Page extract:
------------------------------------------------------------------------

Financial Market

Labour is committed to maintaining financial stability

The writer is shadow chief secretary to the Treasury

Jeremy Hunt’s Autumn Statement was an hour-long reckoning with his party’s 12 years in power. Another package of tax rises and spending cuts; another appeal to the public to tighten their belts. The Conservative reputation for sound economic stewardship has been destroyed, killed by their own hand.

The chancellor tried to blame both Covid-19 and President Vladimir Putin’s invasion of Ukraine. Real as these challenges are for all countries, only in the UK did the government respond by driving the economy off a cliff in a catastrophic ideological experiment. Only here did we have emergency interventions from the Bank of England to prop up the pension system. And only in Britain has there been such a shattering of international confidence that our own prime minister had to own up to it at the G20.

The public is now being sent the bill for the eccentricities of September’s “mini” Budget. Yet the made-in-Downing-Street aspect of Hunt’s plan is not just about the past 12 weeks but about the past 12 years. Low rates of economic growth have left the country less able to weather external shocks and left our citizens worse off.

The UK’s current problems can be laid firmly at the door of No 10 and 11 Downing Street and their many recent Conservative inhabitants. But no political party can escape the responsibility of ensuring financial stability.

It is a responsibility Labour understands and will meet. We have seen what happens to the public finances after a rightwing sugar rush of irresponsibility. We won’t respond with a mirror image of that disaster. Where we have spending proposals we will explain how they would be funded.

------------------------------------------------------------------------

Stored data entries
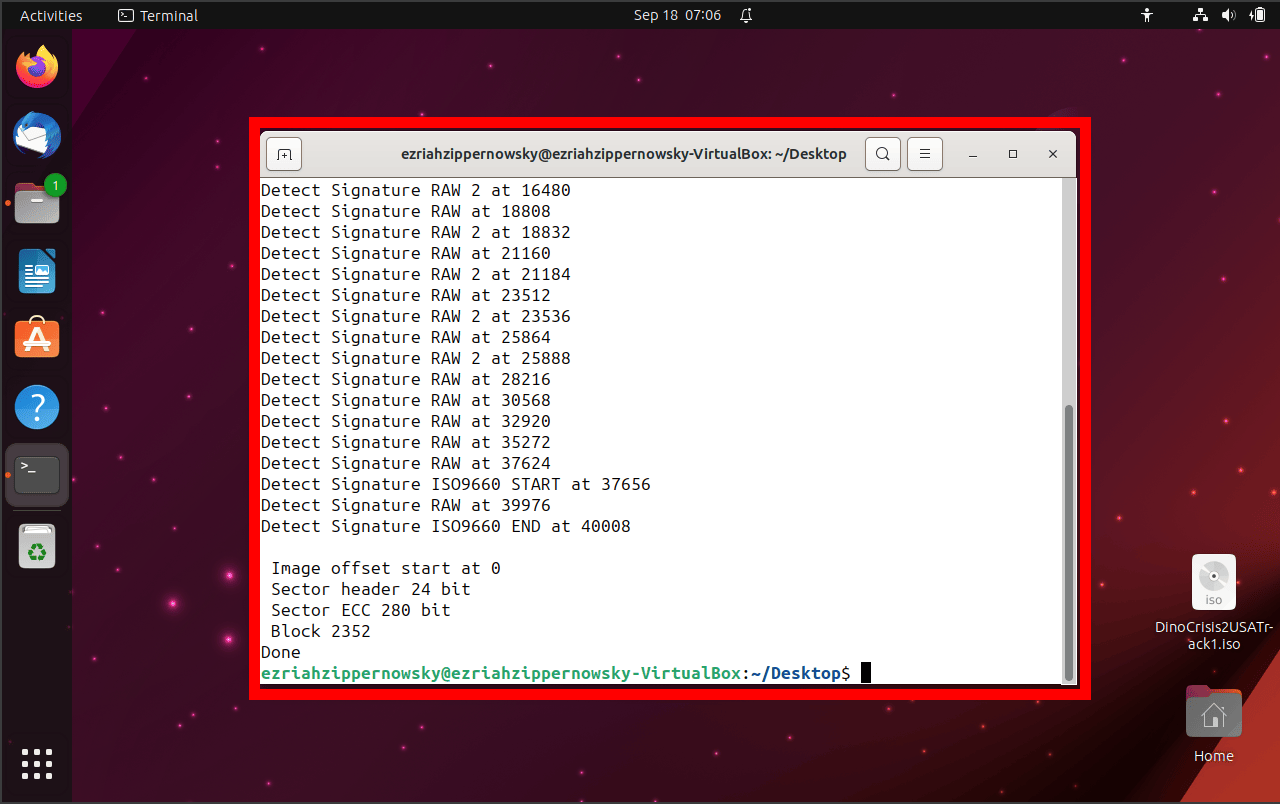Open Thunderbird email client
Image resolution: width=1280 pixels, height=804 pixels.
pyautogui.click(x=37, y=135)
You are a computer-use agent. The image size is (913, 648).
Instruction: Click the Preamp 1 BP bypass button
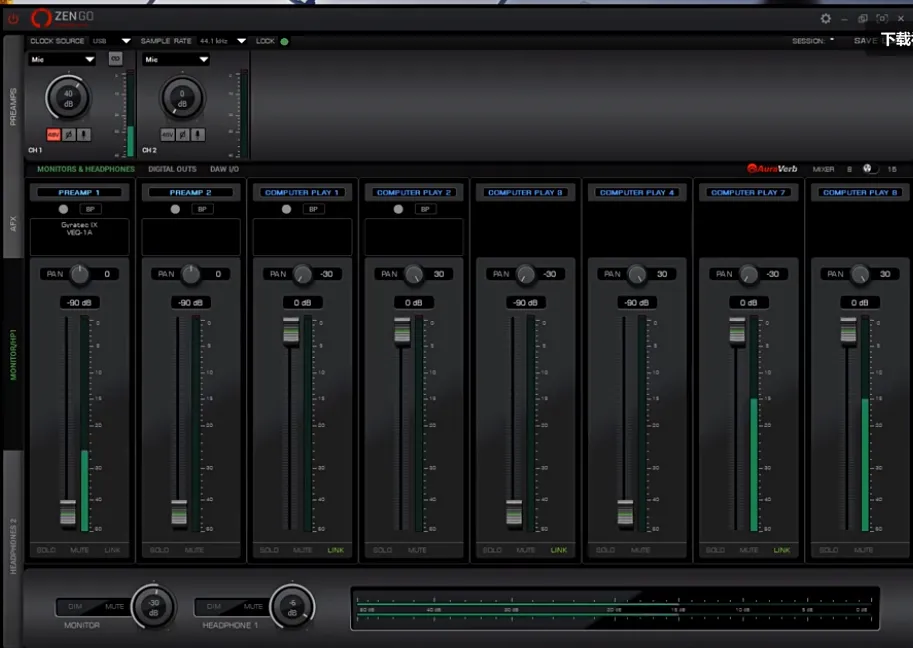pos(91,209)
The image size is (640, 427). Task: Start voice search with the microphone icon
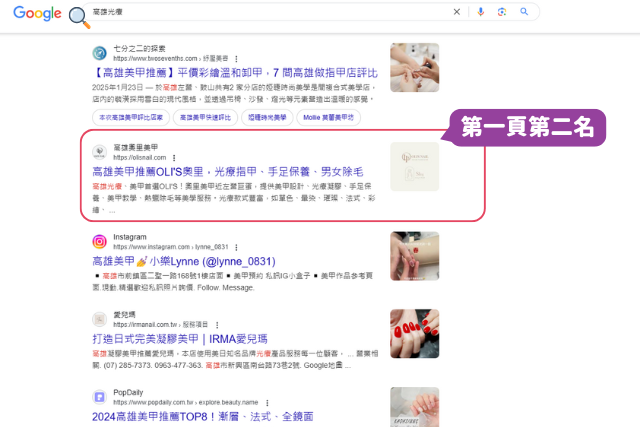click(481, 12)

------------------------------------------------------------------------

What you will do:
a. Answer these questions using the opinion piece on Labour and financial stability:
(i) What position does the writer hold?
(ii) What two things did the chancellor try to blame?
(iii) At what gathering did the prime minister have to own up to the shattering of international confidence?
b. Go on with the opinion piece on Labour and financial stability, starting after its last sentence.
The listing is separate material and has no connection to the opinion piece.

Responses per task:
a.
(i) Shadow chief secretary to the Treasury
(ii) Covid-19 and President Vladimir Putin's invasion of Ukraine
(iii) The G20

b.
For today’s Labour party, financial stability must be the foundation but is not an end in itself. Instead, it should serve as the platform for the UK to put in place a proper long-term plan for growth.

If the UK had enjoyed even the average growth rate of OECD countries over the past decade, British households would be £10,000 a year better off than they are. That is the price of low growth. The UK is also the only G7 country not to recover its pre-Covid position in terms of gross domestic product.

The real impact of sluggish growth will be felt in people’s incomes. The Office for Budget Responsibility, silenced by Hunt’s predecessor Kwasi Kwarteng and now tasked with describing the bleak terrain, points out that real household disposable income will fall by 7 per cent over the next two years. The question originally posed by Ronald Reagan — are you and your family better off under this government? — has been answered officially and in the negative by the government’s own economic watchdog.

Where does all this leave the country? After the turmoil of recent months, no one should be in any doubt about the ability of the financial markets to punish a country. No wonder Bill Clinton’s strategist James Carville wanted to be reincarnated as the bond market — that way, as he pointed out, you can intimidate everybody.

Business needs certainty and stability after the endless chopping and changing of recent years; a start-up environment which ensures the UK is the best place possible to start and grow a business; a plan that makes the UK a world leader in the transition to cleaner energy and gives the country the energy security it needs.

A proper growth plan also means fixing the holes in the Brexit deal and having a grown-up relationship with our European neighbours. And, crucially, a commitment that every part of the UK will enjoy the fruits of the growth we seek.

We saw last week all too starkly where the past 12 years have taken us. It’s now time to combine financial stability with a proper long term growth plan to give people hope for the future, make the country more prosperous and its citizens better off.